A crowd gathers. People pull blankets from baskets and start picnicking right in front of the booth. Everyone is cheering and smiling and sharing social media handles. One poet nervously laughs into the vape, saying they’ve never shared their poems with anyone before. When they finish reading, they receive the loudest applause yet. The world is ending–so read your poems here, now, into this discarded vape in front of a motley crew of strangers grinning warmly up at you from the grass.
It may have been Saeed Jones who summed up the overarching message of the whole festival for me best during his Sunday set–and in an off-the-cuff moment between poems, no less:
“I saw someone tweet the other day–‘cause yeah, I’m still in that burning house–‘isn’t it kind of weird you could be naked in bed and find out about aliens? Or that there’s a new war?’ I’m like ‘What are we supposed to do?! I don’t know!’ As it turns out, life continues even as it ends! Desire, violence, white supremacy, queerness, beauty, Beyonce concerts… we still going! We still going!”
As Saturday headliner Franny Choi put it in a poem she read during her set: “Every day of my life has been something other than my last.”
The world is ending, I’m melting in this summer of soaring temperatures, I’m dying in the middle of this festival and sweat is pooling in every crevice of my body–and someone hands me a paper fan. I stop considering bowing out and taking the ferry home to sweet, sweet A.C. I keep going.

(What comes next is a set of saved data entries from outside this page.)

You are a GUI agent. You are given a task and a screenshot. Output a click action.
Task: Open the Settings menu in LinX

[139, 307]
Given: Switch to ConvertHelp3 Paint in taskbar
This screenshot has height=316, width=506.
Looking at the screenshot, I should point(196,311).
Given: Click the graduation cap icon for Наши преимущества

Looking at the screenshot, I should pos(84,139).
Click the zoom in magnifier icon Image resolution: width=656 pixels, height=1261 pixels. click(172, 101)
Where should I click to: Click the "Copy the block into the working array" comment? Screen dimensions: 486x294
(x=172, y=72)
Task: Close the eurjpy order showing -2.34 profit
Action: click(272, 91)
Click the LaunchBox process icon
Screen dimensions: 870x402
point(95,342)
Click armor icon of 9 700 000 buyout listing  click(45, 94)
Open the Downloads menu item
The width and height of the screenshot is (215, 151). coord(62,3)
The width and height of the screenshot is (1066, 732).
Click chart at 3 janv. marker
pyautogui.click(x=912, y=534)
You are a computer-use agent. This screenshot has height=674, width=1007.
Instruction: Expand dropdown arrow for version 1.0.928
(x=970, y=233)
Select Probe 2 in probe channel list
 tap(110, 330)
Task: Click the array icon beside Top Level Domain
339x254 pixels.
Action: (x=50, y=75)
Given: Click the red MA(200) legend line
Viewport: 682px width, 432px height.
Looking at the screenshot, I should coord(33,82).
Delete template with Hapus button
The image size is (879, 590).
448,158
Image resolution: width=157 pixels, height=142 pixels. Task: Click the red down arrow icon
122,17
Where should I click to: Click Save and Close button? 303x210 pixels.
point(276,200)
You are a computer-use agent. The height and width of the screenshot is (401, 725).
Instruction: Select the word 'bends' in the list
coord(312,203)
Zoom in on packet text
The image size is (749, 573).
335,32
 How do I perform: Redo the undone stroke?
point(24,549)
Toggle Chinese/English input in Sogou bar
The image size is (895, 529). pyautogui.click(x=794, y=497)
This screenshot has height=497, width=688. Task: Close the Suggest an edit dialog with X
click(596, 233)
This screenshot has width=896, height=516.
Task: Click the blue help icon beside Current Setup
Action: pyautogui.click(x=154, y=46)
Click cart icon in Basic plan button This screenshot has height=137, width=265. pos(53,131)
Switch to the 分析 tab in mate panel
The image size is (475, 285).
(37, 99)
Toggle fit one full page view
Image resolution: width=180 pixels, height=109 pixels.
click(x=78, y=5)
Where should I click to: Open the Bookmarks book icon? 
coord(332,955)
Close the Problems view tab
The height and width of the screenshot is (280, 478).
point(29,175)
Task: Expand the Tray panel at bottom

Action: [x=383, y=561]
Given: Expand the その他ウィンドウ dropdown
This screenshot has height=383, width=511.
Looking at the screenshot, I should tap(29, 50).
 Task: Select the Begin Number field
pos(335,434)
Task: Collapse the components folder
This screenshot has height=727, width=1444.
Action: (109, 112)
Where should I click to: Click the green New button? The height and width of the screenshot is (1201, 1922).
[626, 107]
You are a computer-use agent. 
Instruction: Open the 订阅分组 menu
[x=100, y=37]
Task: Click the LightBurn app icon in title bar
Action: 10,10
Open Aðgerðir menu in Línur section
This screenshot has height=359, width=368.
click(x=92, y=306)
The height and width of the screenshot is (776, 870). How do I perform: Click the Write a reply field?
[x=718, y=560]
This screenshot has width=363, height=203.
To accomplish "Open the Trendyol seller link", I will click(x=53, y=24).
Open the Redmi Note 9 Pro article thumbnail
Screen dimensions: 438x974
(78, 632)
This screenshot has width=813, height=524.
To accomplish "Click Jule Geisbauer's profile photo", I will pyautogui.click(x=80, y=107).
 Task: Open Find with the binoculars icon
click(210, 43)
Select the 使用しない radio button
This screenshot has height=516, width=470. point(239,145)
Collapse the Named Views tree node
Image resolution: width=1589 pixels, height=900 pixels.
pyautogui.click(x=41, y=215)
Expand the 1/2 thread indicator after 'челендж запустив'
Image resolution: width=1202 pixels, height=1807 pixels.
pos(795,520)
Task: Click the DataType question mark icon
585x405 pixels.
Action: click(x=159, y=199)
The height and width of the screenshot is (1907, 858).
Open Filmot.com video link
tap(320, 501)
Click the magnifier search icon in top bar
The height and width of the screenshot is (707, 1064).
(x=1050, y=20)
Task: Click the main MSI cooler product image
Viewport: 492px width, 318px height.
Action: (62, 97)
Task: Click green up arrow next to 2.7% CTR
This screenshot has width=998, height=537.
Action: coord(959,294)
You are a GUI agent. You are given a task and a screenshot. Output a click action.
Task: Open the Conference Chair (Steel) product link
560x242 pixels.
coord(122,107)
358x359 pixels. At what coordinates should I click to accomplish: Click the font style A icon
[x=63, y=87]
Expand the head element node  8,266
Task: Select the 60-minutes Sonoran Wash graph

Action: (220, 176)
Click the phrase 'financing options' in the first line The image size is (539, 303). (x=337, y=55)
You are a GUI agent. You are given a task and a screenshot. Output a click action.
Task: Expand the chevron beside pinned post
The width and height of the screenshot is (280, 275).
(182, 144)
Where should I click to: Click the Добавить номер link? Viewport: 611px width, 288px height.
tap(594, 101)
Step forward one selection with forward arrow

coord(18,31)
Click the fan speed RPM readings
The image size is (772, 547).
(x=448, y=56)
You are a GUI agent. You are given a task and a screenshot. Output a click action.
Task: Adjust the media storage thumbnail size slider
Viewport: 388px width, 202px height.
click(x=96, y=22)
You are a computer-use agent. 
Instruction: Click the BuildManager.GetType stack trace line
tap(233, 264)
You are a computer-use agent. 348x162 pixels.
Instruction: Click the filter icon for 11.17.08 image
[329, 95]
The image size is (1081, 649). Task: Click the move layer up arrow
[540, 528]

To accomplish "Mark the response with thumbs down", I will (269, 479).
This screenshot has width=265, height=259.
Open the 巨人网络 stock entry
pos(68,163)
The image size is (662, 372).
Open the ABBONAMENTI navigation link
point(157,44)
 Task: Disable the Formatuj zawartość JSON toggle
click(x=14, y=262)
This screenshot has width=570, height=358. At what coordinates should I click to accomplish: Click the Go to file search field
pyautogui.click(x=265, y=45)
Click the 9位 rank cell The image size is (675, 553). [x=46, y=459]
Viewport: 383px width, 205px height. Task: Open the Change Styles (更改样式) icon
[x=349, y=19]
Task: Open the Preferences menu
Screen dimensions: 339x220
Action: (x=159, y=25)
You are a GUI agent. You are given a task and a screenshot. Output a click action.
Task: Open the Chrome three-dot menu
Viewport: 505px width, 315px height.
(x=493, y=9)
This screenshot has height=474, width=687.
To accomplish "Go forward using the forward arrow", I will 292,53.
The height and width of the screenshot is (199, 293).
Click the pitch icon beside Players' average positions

Every day of my life has been something other than my last, and today is, too. The world is ending, but it hasn’t ended yet. Just look at the green grass, the meandering 20-somethings, the bear hugs between old friends, the taco trucks and board game booths and slam poets and drawing stations and hundreds of people of all ages and backgrounds who took a ferry on the hottest day of the summer just to listen to some poetry–we’re still here. We’re still going. Let’s read some poems.